Вскарабкавшись на широкую стену, Конан распластался на ней и наблюдал за дворцом, пытаясь уловить все его детали – небольшие дворы с журчащими фонтанами, искусно сложенные, покрытые орнаментом высокие башни, рвущиеся к небу, и проходы в колоннадах, освещенные лампами с горящим маслом или жиром. Лампы и светильники были сделаны из изумительной работы чеканного золота. Затаив дыхание, он вперился в фигуру человека в желтой с красным одежде, идущего между колоннами рядом с другим, одежда которого, казалось, была из темно-серого шелка. Рука Конана непроизвольно легла на рукоятку меча. Это был Карим Сингх. И если боги не забыли его, Найпал был вторым человеком. Он с сожалением вздохнул и отпустил рукоять меча, наблюдая за двумя мужчинами, которые вскоре исчезли из вида. Женщины, сказал он самому себе. Женщины должны быть его первой задачей, все остальное – потом. Вскочив на ноги, он побежал по стене. Высота была главным в этом деле, как научили его города Немедии и Заморы. Человек, который находился на самой верхней части здания, часто не привлекал ничьего внимания, даже если он явно не должен был находиться там. Кроме того, поднимаясь на самые высокие части здания, означало то, что каждый шаг делал человека гораздо ближе к земле и к его пути к спасению.

Спасение было особенно важно для него в эту ночь, особенно для двух женщин, если не для него самого. Карнизы, фризы и тысячи замысловатых узоров из камня и алебастра помогали великану киммерийцу без труда скользить по крыше. Скользнув сквозь узкое окно у самого основания крыши, он очутился в душной темной комнате. Он на ощупь убедился, что находится в кладовой, в которой лежали ковры и постельные принадлежности. Узкая дверь вела в коридор, который был освещен тусклым светом бронзовых светильников.
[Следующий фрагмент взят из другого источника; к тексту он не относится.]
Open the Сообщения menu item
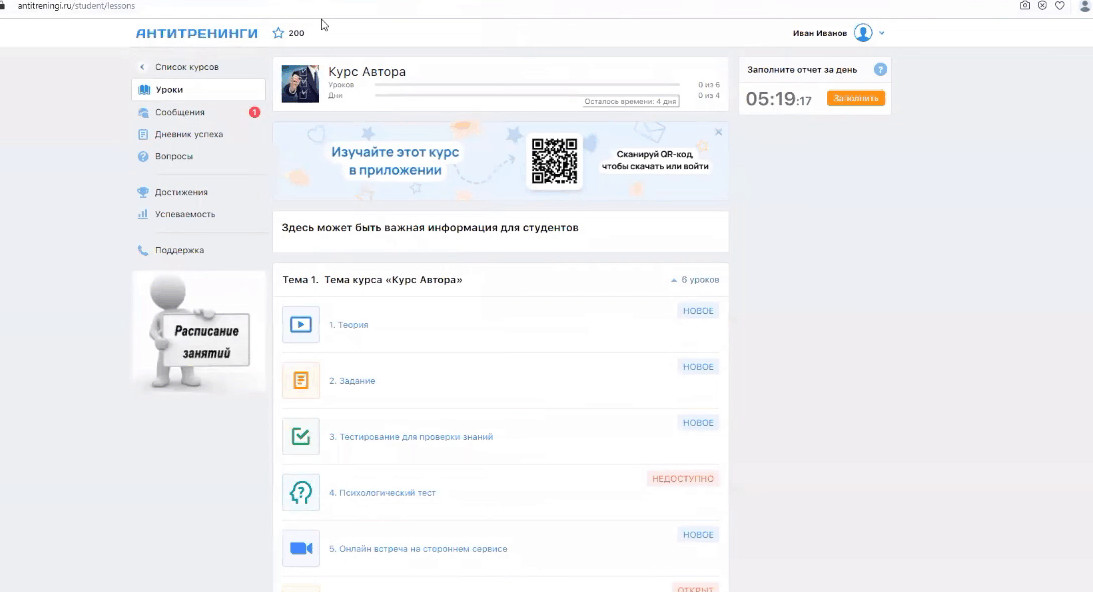1093x592 pixels. [x=180, y=112]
Здесь не было золотых и серебряных украшений и дорогих гобеленов и ковров, это были помещения слуг, располагавшиеся в верхних этажах дворца. Из некоторых комнат до него доносилось храпенье. Бесшумный и мрачный, как охотящийся дикий кот, Конан осторожно ступал по полу длинного коридора, а затем стал спускаться вниз по лестнице. Другие звуки донеслись до него из другой части дворца, звуки, которые ни с чем другим нельзя было спутать, – топот людей, музыка флейт и цитар. Густой звон гонга печально отозвался эхом во дворце. Киммериец почти не обращал на них внимания, его глаза и уши внимательно следили за происходящим, так как легкая тень или неосторожный шаг могли сказать ему, где находится человек, который мог поднять тревогу. Он искал спальные покои, в этом он был абсолютно уверен. Из того, что он знал о Кандаре, можно было сделать вывод, что его первым желанием будет остановиться в комнате с женщинами, и ему безусловно будет приятно навестить их несколько раз, когда они будут ожидать со страхом его возвращения. Вполне возможно, что он все еще находился там. Конан очень надеялся на это. Карим Сингх и Найпал, несомненно, улизнут от него в эту ночь, но по крайней мере он сумеет рассчитаться с Кандаром. Первые три спальные комнаты, которые он обнаружил, были пустыми, хотя золотые светильники давали мягкий ровный свет в ожидании тех, кто должен в них появиться позже.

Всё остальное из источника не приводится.